Imam itu jantung hati Yesus, kata St. M. Vianney. Berkat pelayanan para imam maka Kristus dikenal. Sangat tepat kebijakan Sri Paus Benedict XVI pada peringatan 150 St. M.Vianney memilih tahun ini untuk kita merefleksikan imamat kita.
Kata Sri Paus Benedict XVI bahwa: “kesatuan para imam dengan Kristus adalah kesucian para Imam.” Karena itu tugas kita para imam menyucikan, mempersatukan dan membawa damai. Dari sebab itu Kolegialitas kita para imam mendukung kita untuk semakin berdaya dan semakin bersatu dengan Kristus. Kesatuan para imam dan kesatuannya dengan Uskup mengarahkan kita kepada satu gerakan.
Hubungan Uskup dengan para imam sebagai rekan-rekan dan sahabat kerja.

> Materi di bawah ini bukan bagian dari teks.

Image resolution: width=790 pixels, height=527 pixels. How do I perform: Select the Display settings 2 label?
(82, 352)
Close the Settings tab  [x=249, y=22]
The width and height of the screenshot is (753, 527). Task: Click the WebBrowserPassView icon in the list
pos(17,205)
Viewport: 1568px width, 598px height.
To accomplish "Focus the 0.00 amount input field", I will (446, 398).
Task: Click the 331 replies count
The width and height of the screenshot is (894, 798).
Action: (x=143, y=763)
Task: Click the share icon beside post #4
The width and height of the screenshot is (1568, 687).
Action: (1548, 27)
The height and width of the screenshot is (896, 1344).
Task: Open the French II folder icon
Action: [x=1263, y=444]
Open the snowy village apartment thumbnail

Mengabdi kepada kesejahteraan tubuh Gereja. Kita adalah rekan kerja dalam menyelamatkan umat manusia. Dalam imamat kita religius dan projo kita dalah kolegilitas. Karena kita menerima satu tahbisan yang sama. Para imam bersatu dalam persaudaraan imamat  yang sacramental. Meskipun menjalankan berbagai tugas tapi imam itu hanya mengemban satu imamat, demi pengabdian kepada sesama. Kata Presbitorium.  Imamat it selalu dikaitkan dengan keselamatan umat manusia. Seperti Kristus yang datang untuk menyelamatkan umat manusia. Kolegialitas imam itu kita rasakan pada waktu pentahbisan imam baru. Tanda bahwa kita satu, dan imam yang tertahbis masuk dalam persaudaraan kolegialitas. Juga kita ungkapkan kolegialitas kita itu dalam misa konselebrasi. Karena itu misa konselebrasi  penting untuk kita. Karena nanti muncul persepsi umat kepada kita bahwa kita hanya pelayan.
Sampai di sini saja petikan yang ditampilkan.